─── Exercise data ───
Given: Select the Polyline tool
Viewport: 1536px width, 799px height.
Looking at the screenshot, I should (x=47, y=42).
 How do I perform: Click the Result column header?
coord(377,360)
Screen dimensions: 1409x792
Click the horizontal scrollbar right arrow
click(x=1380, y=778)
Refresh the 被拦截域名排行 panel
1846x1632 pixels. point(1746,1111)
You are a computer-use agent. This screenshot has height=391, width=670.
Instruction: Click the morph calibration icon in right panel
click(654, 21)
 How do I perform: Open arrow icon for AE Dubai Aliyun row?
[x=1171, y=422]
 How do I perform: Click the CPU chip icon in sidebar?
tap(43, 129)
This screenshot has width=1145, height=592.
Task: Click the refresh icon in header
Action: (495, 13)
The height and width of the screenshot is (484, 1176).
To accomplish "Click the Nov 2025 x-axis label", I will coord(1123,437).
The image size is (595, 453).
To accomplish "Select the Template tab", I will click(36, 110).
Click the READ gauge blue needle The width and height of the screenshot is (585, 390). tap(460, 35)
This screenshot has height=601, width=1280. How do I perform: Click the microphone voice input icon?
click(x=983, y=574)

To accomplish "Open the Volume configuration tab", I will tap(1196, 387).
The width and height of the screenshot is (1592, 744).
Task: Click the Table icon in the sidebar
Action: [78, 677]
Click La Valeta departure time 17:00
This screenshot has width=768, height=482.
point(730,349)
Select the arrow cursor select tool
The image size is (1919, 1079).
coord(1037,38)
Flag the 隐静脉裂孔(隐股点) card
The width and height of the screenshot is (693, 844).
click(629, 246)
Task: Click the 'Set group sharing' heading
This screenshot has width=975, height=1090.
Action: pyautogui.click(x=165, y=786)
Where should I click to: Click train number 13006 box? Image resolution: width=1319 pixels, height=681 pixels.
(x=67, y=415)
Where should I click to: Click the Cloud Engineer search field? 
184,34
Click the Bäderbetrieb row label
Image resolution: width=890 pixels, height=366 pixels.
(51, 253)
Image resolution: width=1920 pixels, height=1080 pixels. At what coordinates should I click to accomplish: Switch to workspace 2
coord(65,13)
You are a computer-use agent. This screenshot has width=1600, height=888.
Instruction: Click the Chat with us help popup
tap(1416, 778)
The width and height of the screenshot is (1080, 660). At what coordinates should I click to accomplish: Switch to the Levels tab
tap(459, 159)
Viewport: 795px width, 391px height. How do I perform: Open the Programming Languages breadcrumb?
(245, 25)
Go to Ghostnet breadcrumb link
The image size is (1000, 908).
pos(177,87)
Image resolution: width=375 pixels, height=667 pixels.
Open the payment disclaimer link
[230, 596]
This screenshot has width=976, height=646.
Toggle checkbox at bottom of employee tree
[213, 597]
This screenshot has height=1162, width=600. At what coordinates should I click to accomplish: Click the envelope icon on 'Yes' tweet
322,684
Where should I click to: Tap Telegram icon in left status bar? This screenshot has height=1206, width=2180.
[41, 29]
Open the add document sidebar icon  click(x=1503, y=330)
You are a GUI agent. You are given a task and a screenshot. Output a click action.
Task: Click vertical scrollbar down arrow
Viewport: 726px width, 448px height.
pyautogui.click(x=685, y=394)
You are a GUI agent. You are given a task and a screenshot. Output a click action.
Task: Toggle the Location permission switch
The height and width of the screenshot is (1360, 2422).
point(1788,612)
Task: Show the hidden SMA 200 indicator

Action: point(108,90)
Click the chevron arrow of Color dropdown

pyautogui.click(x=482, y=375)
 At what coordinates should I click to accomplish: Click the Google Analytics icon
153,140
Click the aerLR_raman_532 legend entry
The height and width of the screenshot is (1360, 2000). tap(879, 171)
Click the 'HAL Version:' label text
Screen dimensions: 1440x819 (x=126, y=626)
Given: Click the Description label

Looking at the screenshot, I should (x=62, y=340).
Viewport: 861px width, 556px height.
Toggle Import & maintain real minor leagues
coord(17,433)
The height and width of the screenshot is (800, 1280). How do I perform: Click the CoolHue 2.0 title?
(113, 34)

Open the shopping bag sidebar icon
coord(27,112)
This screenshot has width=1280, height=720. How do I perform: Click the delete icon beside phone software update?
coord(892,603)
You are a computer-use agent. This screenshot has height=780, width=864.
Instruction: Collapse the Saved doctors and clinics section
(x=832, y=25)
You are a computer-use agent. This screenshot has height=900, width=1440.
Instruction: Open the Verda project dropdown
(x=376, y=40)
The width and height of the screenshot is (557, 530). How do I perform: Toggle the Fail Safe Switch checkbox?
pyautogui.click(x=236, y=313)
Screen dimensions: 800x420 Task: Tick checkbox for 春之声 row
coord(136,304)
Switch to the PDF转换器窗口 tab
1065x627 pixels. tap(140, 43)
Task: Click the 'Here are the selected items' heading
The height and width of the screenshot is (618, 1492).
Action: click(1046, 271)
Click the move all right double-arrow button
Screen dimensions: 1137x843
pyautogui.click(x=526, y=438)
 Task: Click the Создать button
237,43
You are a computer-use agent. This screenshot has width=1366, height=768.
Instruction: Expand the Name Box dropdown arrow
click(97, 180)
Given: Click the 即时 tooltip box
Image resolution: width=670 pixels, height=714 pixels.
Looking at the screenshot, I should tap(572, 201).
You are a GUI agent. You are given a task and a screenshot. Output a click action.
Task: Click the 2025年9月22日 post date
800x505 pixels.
───
Wherever a line above contains the string "agent", copy that line.

**Result below:**
You are a computer-use agent. This screenshot has height=391, width=670.
You are a computer-use agent. This screenshot has width=1600, height=888.
You are a GUI agent. You are given a task and a screenshot. Output a click action.
You are a GUI agent. You are given a task and a screenshot. Output a click action.
You are a computer-use agent. This screenshot has height=780, width=864.
You are a computer-use agent. This screenshot has height=900, width=1440.
You are a computer-use agent. This screenshot has width=1366, height=768.
You are a GUI agent. You are given a task and a screenshot. Output a click action.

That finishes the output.